Mike Miller, Heat - Miller has hit some big shots for Miami in the last two NBA Finals, but his back is forever aching and the South Dakota native is not getting any younger. Factor in the $12.8 million they'll save that will take the Heat out of the third tier of the tax threshold (ESPN's Amin Elhassan explains that bit here) and knowing there are cheaper players with similar skillsets, it wouldn't be a surprise to see Miller amnestied.

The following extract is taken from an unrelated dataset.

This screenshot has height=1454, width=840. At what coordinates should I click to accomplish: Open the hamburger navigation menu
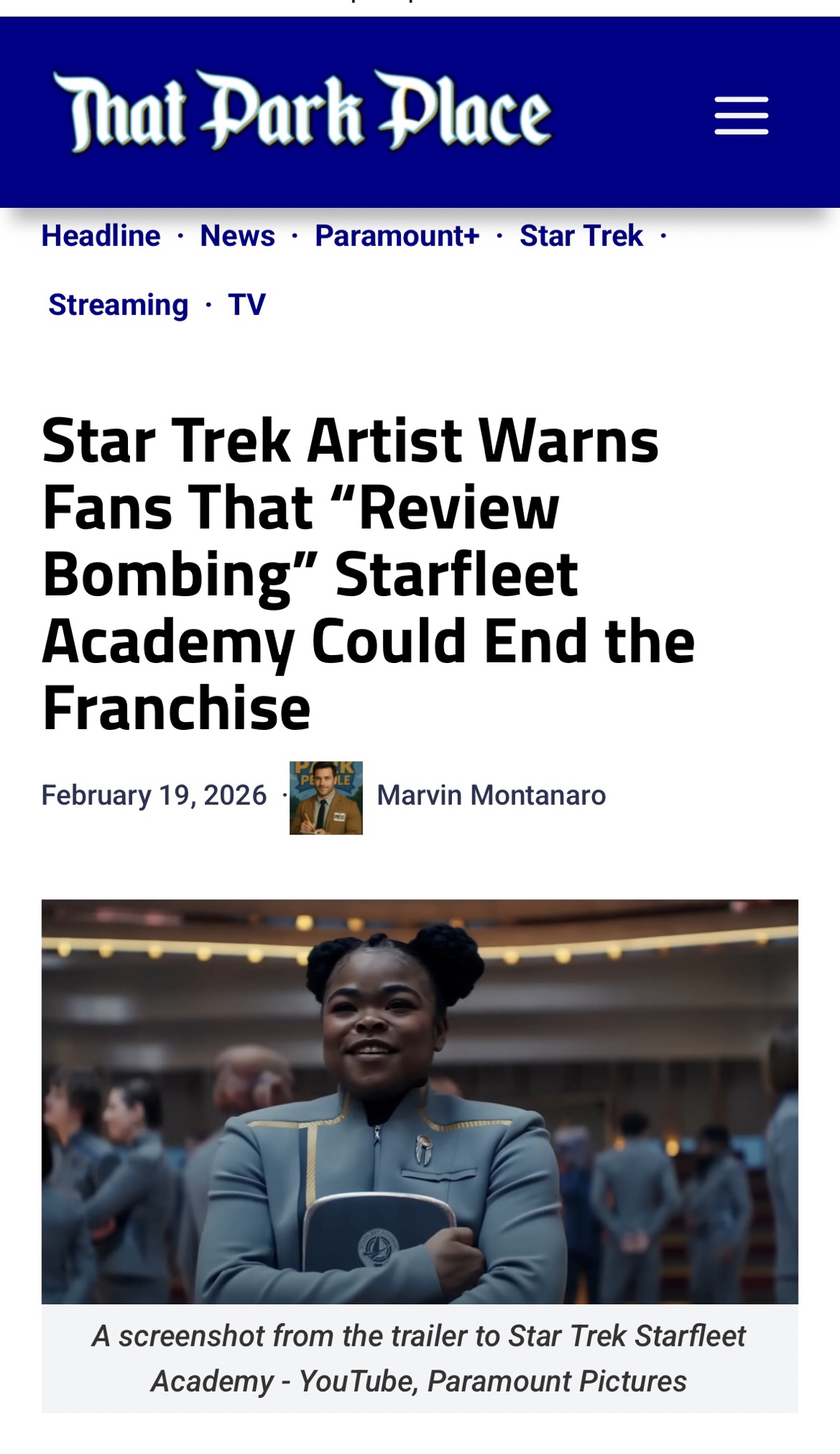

Linas Kleiza, Raptors - The Raptors don't really have much use for Kleiza and, with the new regime in town, it makes sense that they'd continue cutting ties with some of the less-necessary players brought in before them. Kleiza's owed a manageable $4.6 million this year, the final of his contract, but Masai Ujiri could likely find a few players on minimum contracts that can replace what the Lithuanian has been able to provide since microfracture surgery. That, along with the fact that Kleiza's never been able to post a PER above 15 (the league average) in his seven NBA seasons, means Toronto likely wouldn't regret cutting ties with the 28-year-old who has seen better days.

John Salmons, Kings - Salmons has been talked about being a possible amnesty candidate for the Kings, but they haven't needed to pull the trigger just yet. It shouldn't take too much convincing to do so when Sacramento needs the cap room. The move would save the Kings $8.5 million in guaranteed salary over the next two years if they cut ties with the player who has struggled since returning to Sacramento.